Most of the would-be bank founders who come to Carpenter for guidance are groups, but it's possible for a single wealthy person to start a bank and own 100 percent of it. "Several years back, we did one in which an individual put in $50 million and started his own bank," Carpenter recalls. Solo founders often are civic-minded individuals, rather than someone motivated by ego or the prospect of becoming even richer. In some instances, they're trying to take the place of a small local bank that recently closed down.
Carpenter says that people start banks for various reasons. Sometimes, bank startup entrepreneurs think they can find customers in a particular community that's underserved by existing financial institutions. In one common scenario, a group of Chinese-Americans or Latinos might decide to start a local bank to serve immigrant customers in their native language.

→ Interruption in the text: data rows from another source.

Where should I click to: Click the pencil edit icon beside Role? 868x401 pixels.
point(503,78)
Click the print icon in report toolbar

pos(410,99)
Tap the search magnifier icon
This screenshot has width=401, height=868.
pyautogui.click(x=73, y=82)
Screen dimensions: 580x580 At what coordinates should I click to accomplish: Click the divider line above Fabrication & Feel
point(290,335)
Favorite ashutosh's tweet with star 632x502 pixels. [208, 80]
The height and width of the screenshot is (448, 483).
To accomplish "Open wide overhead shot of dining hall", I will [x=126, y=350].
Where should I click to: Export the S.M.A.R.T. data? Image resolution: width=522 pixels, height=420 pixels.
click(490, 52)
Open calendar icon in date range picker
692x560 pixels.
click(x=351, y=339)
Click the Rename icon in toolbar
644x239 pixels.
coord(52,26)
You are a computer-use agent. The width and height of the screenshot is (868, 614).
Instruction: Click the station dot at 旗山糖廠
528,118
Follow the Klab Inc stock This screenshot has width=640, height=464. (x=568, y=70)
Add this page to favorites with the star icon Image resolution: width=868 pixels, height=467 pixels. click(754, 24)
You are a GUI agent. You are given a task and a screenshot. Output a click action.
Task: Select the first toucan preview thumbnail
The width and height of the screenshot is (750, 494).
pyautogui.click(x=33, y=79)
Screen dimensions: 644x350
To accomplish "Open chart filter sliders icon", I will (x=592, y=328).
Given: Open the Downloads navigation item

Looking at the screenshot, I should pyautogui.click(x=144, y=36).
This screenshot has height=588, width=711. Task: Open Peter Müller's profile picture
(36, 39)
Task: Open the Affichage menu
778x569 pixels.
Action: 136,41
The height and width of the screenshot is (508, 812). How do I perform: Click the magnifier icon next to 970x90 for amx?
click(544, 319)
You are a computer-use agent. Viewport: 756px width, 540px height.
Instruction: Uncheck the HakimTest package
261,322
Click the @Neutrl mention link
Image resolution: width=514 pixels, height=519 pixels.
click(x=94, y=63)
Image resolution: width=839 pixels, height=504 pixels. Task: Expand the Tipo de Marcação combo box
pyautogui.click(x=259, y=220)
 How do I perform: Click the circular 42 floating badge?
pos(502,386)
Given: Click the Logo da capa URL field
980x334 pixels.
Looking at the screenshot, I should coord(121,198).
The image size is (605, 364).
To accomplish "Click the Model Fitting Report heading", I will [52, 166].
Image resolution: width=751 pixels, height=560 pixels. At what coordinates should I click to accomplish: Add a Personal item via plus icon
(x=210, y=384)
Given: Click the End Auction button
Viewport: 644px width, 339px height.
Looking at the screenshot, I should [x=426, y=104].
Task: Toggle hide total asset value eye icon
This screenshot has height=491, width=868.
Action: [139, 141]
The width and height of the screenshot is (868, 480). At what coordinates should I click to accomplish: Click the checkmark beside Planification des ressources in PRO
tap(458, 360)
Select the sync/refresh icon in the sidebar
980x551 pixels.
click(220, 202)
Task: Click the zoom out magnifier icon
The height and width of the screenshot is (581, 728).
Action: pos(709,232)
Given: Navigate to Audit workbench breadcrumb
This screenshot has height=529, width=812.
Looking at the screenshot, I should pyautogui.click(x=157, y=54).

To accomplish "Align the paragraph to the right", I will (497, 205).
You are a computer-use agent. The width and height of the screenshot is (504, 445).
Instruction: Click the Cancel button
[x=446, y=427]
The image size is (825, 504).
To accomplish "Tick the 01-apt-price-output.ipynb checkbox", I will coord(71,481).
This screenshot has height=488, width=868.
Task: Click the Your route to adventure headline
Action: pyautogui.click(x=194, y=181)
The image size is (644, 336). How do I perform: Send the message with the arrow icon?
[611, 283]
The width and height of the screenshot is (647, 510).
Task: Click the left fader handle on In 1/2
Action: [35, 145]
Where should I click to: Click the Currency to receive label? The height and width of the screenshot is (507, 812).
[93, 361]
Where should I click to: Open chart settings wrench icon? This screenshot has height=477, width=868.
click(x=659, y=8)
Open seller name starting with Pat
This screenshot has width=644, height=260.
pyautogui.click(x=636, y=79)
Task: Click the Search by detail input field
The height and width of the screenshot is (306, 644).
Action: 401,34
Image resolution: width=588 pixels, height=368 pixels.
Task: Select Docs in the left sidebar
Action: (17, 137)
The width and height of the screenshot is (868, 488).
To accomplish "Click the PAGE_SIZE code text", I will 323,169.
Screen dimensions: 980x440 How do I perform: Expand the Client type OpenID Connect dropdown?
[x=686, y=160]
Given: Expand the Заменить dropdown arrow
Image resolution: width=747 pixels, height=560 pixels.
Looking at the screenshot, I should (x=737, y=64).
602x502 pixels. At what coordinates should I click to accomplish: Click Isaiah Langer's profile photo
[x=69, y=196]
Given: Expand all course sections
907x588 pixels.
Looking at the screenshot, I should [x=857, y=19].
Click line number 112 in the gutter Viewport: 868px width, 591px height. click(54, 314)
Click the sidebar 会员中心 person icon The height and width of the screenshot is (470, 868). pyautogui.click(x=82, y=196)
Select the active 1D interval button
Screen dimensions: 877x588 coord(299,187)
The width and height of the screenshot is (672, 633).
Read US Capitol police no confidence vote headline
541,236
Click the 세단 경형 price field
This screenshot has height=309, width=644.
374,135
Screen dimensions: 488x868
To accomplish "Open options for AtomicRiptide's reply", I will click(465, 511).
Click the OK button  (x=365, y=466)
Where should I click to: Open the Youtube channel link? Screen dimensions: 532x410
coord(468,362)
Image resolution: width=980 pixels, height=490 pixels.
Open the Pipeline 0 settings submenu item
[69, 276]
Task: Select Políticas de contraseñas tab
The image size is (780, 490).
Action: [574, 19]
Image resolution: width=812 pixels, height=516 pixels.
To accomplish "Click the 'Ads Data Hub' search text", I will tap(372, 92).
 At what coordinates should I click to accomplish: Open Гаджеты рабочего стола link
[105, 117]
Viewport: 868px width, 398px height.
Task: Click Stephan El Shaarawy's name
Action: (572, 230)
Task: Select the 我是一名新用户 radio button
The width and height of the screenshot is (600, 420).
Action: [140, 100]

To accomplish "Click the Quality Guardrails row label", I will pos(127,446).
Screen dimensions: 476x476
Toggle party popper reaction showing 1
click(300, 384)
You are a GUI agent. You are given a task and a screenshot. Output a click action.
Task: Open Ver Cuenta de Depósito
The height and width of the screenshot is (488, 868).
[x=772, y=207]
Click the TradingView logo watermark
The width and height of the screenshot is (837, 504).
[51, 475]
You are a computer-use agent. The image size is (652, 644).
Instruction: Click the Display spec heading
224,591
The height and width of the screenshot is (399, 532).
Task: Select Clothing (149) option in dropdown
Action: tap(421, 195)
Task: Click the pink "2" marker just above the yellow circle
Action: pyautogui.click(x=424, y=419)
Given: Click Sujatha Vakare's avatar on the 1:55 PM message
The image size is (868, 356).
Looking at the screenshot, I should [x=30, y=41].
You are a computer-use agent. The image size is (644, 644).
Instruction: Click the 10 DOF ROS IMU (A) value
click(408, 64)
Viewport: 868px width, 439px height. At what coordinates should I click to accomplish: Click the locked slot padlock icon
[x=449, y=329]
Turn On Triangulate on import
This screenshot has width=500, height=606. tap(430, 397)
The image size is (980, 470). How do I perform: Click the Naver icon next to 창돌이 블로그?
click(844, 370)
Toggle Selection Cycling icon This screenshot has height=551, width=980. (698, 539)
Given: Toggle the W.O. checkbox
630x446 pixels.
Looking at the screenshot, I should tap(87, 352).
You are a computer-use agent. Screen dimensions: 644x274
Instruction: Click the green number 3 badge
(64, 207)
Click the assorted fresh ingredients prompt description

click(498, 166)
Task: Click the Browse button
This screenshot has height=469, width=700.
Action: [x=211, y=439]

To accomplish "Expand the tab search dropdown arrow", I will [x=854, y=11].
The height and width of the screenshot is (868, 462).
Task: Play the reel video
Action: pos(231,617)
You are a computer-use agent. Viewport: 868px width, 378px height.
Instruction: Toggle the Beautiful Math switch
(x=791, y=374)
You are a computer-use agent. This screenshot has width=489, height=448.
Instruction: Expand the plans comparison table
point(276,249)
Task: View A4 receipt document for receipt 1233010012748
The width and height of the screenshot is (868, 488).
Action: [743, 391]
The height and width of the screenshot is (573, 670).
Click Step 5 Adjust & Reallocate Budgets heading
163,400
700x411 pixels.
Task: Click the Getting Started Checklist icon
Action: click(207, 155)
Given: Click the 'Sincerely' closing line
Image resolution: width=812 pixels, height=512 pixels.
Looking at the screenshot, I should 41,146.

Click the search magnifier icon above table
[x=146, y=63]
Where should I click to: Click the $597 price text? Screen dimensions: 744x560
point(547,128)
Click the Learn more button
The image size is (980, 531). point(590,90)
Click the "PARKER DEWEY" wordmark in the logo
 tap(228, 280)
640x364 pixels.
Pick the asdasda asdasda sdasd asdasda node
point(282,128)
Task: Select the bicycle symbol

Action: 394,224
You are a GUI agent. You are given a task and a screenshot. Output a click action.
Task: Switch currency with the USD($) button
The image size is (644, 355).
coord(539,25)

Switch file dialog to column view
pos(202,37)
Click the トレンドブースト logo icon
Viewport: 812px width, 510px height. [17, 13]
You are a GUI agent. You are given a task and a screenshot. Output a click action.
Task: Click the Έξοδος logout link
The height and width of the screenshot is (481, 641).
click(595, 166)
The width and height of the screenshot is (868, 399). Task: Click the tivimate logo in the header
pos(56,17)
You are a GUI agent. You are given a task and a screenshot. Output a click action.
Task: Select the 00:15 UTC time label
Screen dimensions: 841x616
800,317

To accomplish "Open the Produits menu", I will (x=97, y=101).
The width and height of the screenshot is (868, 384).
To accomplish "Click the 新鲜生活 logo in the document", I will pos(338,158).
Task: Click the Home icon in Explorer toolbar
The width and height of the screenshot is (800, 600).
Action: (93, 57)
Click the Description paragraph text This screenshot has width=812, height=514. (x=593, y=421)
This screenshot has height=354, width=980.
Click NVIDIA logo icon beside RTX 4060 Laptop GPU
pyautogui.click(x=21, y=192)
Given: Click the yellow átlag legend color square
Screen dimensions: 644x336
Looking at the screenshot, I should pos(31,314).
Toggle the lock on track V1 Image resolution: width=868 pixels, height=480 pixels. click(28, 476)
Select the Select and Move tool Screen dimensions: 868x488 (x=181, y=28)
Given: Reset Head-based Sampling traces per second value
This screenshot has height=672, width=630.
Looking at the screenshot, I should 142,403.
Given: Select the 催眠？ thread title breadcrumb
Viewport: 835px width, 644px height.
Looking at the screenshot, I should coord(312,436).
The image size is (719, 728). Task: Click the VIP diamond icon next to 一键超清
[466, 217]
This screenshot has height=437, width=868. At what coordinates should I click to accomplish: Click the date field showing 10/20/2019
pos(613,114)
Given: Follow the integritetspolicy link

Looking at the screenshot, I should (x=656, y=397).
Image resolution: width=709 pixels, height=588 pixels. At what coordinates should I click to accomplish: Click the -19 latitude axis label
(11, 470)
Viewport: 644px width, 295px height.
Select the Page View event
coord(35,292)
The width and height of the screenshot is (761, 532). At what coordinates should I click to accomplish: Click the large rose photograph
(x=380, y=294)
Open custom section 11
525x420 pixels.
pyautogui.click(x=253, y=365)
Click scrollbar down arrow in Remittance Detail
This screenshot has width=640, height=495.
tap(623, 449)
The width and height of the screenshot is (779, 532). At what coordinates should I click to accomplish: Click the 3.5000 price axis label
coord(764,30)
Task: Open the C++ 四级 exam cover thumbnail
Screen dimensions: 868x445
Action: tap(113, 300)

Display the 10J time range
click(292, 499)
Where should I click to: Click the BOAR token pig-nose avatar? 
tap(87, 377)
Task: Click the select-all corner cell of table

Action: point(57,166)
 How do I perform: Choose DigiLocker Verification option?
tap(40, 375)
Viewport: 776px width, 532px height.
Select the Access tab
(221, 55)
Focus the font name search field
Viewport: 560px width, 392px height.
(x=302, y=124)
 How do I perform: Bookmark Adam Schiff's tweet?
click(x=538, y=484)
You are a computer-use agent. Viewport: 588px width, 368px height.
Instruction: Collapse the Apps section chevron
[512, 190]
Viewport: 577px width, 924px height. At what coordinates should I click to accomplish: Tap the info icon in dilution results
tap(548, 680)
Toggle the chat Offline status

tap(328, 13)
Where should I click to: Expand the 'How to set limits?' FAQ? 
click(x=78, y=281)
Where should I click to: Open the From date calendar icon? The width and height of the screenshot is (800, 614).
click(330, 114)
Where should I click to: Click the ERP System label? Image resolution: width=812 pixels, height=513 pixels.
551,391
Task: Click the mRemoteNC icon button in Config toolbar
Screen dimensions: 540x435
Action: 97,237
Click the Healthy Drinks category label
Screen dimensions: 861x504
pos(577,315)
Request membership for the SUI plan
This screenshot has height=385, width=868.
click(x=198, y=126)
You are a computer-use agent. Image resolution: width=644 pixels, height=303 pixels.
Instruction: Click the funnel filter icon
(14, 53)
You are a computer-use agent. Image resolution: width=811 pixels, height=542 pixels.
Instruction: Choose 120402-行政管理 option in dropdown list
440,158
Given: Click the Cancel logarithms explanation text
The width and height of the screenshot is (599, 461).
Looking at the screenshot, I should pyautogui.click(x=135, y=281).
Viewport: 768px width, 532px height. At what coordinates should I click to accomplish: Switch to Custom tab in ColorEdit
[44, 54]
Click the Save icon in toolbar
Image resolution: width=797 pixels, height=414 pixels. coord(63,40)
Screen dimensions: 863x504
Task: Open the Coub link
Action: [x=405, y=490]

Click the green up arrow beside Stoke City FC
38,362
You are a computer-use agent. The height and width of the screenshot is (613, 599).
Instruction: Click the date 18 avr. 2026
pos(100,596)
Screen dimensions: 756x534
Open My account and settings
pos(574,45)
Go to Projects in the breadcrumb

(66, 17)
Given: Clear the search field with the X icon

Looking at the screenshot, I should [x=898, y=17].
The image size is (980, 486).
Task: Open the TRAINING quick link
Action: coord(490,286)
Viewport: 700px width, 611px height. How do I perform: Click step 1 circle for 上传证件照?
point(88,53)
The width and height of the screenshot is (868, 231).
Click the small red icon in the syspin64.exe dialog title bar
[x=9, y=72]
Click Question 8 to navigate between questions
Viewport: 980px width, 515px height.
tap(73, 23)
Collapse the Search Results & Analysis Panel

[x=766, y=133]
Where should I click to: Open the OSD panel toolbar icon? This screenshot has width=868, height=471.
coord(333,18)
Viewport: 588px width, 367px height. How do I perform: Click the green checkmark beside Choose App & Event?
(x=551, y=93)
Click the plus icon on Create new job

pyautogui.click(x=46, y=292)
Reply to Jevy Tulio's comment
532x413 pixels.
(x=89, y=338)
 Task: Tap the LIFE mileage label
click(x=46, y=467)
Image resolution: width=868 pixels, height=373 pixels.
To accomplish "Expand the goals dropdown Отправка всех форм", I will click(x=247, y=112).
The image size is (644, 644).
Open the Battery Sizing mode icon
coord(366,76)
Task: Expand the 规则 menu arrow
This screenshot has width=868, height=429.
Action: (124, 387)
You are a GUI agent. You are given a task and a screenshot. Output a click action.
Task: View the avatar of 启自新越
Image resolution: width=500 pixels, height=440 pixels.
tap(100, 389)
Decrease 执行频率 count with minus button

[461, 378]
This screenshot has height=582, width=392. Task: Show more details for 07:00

Other bank founders possess a specific sort of lending expertise that gives them a competitive advantage in some particular business. (Sometimes that niche can be pretty arcane — Carpenter cites the example of one bank that was founded specifically to make loans on special engines that seaports and government agencies use to retrofit old diesel trucks to run on electricity.) Or maybe they have a plan to offer mobile banking or some other service that local competitors don't yet have.
In addition to brick-and-mortar community banks, in recent years, companies involved in the financial technology field, also known as fintech, have also begun allowing starting online banks to take advantage of innovations they've developed, such as software that automates and speeds up the loan application process. "That's much more of a new wave," Carpenter says.